# Brief
Copy the rows below word for word, starting at the line that contains "Click the banner's double-arrow icon" and ending at the line that contains "coord(854,448)".

Start of Task data

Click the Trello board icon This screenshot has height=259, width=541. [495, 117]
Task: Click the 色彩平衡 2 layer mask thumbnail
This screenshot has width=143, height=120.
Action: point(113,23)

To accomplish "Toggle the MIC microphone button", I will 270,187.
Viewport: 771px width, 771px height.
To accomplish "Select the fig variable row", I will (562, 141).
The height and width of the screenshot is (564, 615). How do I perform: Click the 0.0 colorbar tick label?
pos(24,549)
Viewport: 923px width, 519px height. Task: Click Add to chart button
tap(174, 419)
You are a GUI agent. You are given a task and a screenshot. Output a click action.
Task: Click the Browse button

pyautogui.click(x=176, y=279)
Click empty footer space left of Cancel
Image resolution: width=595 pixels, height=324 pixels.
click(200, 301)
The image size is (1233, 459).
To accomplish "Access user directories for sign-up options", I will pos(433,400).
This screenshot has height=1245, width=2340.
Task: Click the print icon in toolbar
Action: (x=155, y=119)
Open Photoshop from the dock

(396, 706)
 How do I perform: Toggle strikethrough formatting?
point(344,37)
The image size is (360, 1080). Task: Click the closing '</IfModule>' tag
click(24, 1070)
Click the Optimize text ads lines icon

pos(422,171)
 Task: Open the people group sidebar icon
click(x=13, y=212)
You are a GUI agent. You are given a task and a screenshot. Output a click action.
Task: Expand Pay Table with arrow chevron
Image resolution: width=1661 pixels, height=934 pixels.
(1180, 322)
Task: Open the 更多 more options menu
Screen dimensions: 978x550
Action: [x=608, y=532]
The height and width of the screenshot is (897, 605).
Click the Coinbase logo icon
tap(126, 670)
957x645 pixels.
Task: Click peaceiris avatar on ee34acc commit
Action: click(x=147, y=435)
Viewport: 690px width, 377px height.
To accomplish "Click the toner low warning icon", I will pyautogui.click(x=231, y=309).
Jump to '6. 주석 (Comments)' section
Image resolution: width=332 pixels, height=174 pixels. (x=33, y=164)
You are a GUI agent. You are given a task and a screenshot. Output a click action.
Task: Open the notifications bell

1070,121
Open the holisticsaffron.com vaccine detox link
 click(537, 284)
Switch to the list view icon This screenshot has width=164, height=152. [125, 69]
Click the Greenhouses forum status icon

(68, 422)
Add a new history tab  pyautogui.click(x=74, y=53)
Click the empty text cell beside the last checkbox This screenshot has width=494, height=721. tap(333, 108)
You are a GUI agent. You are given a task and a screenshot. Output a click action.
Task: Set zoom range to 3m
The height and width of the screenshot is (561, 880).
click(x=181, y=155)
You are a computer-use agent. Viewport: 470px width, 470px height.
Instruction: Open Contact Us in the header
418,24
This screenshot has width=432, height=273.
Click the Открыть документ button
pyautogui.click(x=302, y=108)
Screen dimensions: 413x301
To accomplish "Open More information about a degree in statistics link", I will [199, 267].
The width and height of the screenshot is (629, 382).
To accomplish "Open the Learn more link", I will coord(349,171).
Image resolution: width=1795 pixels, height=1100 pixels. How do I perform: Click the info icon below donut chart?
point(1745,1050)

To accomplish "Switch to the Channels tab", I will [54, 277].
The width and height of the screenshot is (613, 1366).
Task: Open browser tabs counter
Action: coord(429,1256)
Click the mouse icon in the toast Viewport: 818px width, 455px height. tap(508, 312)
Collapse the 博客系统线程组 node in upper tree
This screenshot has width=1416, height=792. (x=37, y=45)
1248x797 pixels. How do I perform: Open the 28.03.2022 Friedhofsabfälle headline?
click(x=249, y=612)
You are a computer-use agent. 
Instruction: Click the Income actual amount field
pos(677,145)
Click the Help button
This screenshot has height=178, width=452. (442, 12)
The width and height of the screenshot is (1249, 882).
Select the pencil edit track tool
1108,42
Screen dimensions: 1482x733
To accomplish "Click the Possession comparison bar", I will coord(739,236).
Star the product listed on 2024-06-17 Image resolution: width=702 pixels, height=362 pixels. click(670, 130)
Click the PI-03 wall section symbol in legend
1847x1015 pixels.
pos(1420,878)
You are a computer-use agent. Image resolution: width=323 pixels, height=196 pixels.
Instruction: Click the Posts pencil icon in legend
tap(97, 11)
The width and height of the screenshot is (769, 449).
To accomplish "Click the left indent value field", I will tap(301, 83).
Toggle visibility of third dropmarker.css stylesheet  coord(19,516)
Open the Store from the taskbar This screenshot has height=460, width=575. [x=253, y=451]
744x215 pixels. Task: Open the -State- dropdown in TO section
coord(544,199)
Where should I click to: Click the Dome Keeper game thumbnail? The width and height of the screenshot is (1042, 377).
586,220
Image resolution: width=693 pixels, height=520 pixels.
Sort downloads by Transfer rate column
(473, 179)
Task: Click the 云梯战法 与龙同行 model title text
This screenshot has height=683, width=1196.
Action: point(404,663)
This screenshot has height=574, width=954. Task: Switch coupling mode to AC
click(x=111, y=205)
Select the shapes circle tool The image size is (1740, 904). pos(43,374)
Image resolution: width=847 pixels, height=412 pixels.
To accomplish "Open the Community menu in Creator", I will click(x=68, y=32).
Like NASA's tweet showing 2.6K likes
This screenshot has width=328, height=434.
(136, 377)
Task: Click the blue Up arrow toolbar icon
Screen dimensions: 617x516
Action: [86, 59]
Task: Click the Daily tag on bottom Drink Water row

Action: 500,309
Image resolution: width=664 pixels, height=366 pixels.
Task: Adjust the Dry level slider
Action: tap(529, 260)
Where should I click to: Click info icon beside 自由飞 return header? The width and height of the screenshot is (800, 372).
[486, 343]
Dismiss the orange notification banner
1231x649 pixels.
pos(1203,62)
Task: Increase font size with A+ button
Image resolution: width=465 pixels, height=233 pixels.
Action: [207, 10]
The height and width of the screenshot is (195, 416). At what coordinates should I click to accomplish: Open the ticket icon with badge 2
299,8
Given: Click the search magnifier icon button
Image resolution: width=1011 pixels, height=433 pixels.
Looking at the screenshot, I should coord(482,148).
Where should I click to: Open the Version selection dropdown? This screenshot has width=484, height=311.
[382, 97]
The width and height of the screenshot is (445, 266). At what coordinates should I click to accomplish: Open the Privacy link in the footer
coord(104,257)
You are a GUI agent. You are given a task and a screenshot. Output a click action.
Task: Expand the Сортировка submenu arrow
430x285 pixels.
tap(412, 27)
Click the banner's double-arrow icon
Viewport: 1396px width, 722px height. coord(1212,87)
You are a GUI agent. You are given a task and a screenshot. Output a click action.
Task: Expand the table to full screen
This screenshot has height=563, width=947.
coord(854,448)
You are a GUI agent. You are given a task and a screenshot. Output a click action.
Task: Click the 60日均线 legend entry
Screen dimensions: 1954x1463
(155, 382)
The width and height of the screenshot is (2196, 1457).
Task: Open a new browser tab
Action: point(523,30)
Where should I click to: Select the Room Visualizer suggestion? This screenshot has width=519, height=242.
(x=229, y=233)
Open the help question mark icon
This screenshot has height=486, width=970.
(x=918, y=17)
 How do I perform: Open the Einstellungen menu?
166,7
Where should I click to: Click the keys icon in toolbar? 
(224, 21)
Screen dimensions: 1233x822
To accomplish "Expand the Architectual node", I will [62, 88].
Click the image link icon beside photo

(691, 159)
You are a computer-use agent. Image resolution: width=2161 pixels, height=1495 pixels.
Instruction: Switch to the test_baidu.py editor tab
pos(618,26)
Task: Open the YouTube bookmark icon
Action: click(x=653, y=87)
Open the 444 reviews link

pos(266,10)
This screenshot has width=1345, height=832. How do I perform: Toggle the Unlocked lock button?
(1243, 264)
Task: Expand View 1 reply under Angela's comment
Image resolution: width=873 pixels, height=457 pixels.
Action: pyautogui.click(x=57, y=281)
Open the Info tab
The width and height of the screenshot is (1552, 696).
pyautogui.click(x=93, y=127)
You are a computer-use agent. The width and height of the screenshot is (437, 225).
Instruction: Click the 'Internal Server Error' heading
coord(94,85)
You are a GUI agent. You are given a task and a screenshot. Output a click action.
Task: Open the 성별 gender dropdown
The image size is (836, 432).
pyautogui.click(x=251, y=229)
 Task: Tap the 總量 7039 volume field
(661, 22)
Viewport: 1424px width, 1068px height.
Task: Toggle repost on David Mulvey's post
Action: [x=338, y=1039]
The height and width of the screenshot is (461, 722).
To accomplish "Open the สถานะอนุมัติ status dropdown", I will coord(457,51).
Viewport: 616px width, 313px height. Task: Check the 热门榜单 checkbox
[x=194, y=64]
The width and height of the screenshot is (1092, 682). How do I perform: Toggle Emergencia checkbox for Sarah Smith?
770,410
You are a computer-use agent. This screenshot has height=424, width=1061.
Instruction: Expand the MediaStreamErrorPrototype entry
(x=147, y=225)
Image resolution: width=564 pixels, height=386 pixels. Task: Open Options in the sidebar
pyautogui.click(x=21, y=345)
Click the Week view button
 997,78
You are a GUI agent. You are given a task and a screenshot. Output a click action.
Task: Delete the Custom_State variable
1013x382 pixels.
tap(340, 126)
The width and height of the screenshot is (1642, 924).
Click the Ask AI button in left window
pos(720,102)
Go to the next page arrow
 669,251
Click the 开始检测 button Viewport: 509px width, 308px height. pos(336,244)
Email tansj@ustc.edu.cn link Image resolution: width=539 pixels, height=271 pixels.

End of Task data

# Result of the exercise
Click the banner's double-arrow icon
Viewport: 1396px width, 722px height. coord(1212,87)
You are a GUI agent. You are given a task and a screenshot. Output a click action.
Task: Expand the table to full screen
This screenshot has height=563, width=947.
coord(854,448)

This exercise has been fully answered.